Участвовать своими средствами, своим именем в этом было мучительно. Но еще мучительнее было то рабство, в которое — благодаря лозунгу «Все для войны» — они все попали. Под предлогом военного времени, военной необходимости, а в особенности военной тайны зарвавшиеся правители весей и градов российских измывались над этими руководителями общественного мнения так, как только хотели, и безобразили, как только русский администратор может безобразить, когда он уверен, что это сойдет ему безнаказанно. Казалось бы, столь воинственно настроенную газету, как «Окшинский голос», в их же интересах было всемерно поддерживать — не тут-то было! Как только кончился медовый месяц войны, так кончился и медовый месяц административного благоволения к ней: вице-губернатор из отставных генерал-майоров, порт-артурец, о котором ходили упорные слухи, что на дальневосточной авантюре он крепко заработал, крушил газету так, как будто это была вражеская крепость. В одном из военных рассказов — одном из миллионов — автор описывал тяжелый бой в Карпатах и те большие потери, которые понесли там русские войска — рассказ вылетел весь. Так как было это уже не в первый раз, то Петр Николаевич, кипя благородным негодованием, прифрантился и полетел объясняться.

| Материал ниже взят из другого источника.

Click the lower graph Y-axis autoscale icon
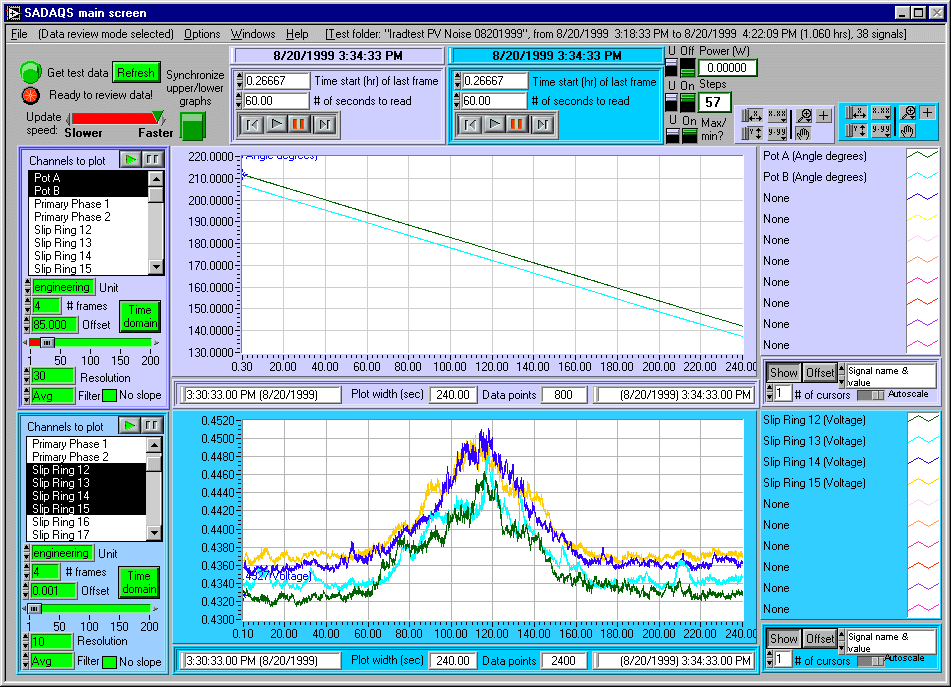This screenshot has width=951, height=687. tap(855, 130)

— Не допущу! — ничего не слушая, говорил генерал, раскидывая рукой свою бороду направо и налево. — Запомните раз навсегда, милсдарь: в русской армии нет ни больных, ни раненых, ни убитых!

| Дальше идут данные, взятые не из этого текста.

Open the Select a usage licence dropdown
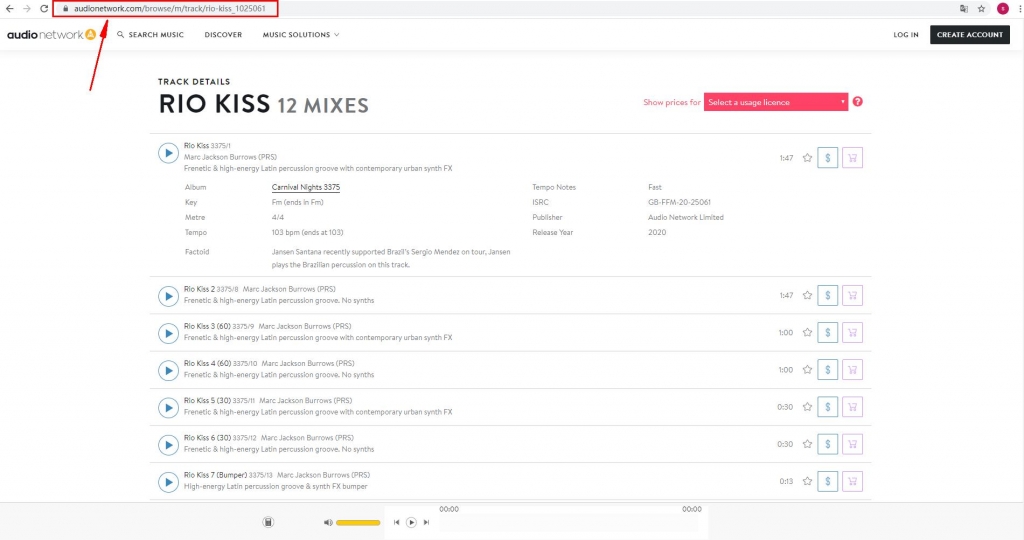This screenshot has height=540, width=1024. (x=776, y=102)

— Но у нас в городе на каждом шагу лазареты, вашество! — воскликнул пораженный Петр Николаевич. — Как же будем мы скрывать то, что у всех на глазах?

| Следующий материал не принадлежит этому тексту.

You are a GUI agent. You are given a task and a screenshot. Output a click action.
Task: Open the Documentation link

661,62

— Прашу не рассуждать! Вы обязаны поддерживать бодрость духа в обществе, а не нагонять на него уныние… Примите это к сведению и руководству… Не смею — э-э-э… — вас больше задерживать…
Чрез три дня вылетела целиком большая корреспонденция, присланная с фронта одним из местных офицеров. Снова, взбешенный, полетел Петр Николаевич к храброму порт-артурцу.
— Как — почему? Да у вас тут описывается самым подробным образом устройство русских окопов! — зашумел генерал. — Устройство окопов — это военная тайна, милсдарь, а вы звоните об этом на весь свет…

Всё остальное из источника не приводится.